11. Cumhurbaşkanı Abdullah Gül ile Almanya eski Cumhurbaşkanı Christian Wulff, Türk-Alman Üniversitesi ile Inter Dialog Institute (IDI) tarafından düzenlenen 'Türkiye-Almanya Arasında Köprüler' konulu konferansa katıldı. Beykoz'daki Türk-Alman Üniversitesi'nin yerleşkesinde gerçekleşen konferansa iki eski cumhurbaşkanının yanı sıra Türk-Alman Üniversitesi Rektörü Prof. Dr. Halil Akkanat, IDI Başkanı Nuri Özaltın ile üniversitede görevli öğretim üyeleri, öğrenciler ve çok sayıda davetli hazır bulundu.
Abdullah Gül konuşmasının başında Paris'te yaşanan terör saldırılarını lanetledi. Türkiye'nin terörden çok acı çeken bir ülke olduğunu vurgulayan Gül, "Terörün ne olduğunu bilen, terörden çok acı çekmiş bir ülkeyiz. Halen daha teröre kurban veren bir ülkeyiz. Başka coğrafyalarda, ülkelerde terör olunca o acıyı hemen hissederiz ve tepkimizi hemen çok güçlü şekilde veririz.

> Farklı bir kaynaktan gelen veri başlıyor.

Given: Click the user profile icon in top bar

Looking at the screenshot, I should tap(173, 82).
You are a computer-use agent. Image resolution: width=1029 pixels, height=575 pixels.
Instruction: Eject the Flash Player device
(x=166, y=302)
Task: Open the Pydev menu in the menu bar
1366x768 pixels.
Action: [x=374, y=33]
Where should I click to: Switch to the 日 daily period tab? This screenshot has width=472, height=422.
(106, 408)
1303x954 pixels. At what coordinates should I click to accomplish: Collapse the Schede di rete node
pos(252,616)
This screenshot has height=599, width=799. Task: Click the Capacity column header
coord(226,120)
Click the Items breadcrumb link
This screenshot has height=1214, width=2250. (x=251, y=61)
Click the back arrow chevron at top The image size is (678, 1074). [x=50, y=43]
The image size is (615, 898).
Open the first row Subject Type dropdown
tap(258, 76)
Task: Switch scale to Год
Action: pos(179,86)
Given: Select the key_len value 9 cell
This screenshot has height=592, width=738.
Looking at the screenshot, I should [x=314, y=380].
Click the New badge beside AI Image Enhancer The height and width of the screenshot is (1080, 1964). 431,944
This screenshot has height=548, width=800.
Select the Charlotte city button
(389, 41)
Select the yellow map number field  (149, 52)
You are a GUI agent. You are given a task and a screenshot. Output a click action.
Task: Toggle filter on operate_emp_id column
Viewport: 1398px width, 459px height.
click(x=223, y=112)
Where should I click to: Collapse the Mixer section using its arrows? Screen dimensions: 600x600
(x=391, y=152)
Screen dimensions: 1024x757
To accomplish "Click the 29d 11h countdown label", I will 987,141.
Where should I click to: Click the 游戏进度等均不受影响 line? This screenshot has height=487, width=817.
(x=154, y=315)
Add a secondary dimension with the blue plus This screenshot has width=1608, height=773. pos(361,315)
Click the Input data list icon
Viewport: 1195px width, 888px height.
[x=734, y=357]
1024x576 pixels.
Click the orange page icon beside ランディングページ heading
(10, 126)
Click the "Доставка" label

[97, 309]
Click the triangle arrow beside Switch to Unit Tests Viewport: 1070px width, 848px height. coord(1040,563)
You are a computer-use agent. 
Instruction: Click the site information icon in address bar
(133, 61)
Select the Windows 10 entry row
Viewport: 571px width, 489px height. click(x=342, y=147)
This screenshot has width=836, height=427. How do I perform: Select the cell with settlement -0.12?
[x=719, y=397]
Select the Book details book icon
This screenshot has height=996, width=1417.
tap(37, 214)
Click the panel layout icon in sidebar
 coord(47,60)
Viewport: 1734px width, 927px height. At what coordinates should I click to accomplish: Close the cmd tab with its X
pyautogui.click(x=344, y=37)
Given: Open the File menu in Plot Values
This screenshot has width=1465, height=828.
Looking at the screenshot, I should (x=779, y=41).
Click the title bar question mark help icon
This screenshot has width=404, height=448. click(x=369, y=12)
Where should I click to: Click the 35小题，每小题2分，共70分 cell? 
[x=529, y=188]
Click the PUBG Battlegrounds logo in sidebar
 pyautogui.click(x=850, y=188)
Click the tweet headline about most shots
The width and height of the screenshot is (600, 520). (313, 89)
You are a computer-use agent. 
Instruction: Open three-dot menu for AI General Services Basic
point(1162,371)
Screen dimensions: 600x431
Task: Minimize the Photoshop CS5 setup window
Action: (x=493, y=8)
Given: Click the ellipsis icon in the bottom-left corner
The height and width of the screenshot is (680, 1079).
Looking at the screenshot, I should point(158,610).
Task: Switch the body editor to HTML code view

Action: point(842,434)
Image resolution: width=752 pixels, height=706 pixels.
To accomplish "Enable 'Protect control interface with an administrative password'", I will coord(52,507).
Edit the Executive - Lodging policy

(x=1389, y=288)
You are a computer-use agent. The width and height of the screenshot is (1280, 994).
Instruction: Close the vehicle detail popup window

Bundan birkaç ay önce Türkiye'nin merkezinde Ankara'da yine aynı terör örgütünün saldırısına Türkler uğradılar, 100'ün üzerinde vatandaşımızı kaybetmiştik. Dolayısıyla terörün ırkı, dini, vatanı yoktur. Hiç ayrım yapmadan buna karşı daima çok güçlü bir şeklide durmak ve mücadele etmek gerekiyor" diye konuştu.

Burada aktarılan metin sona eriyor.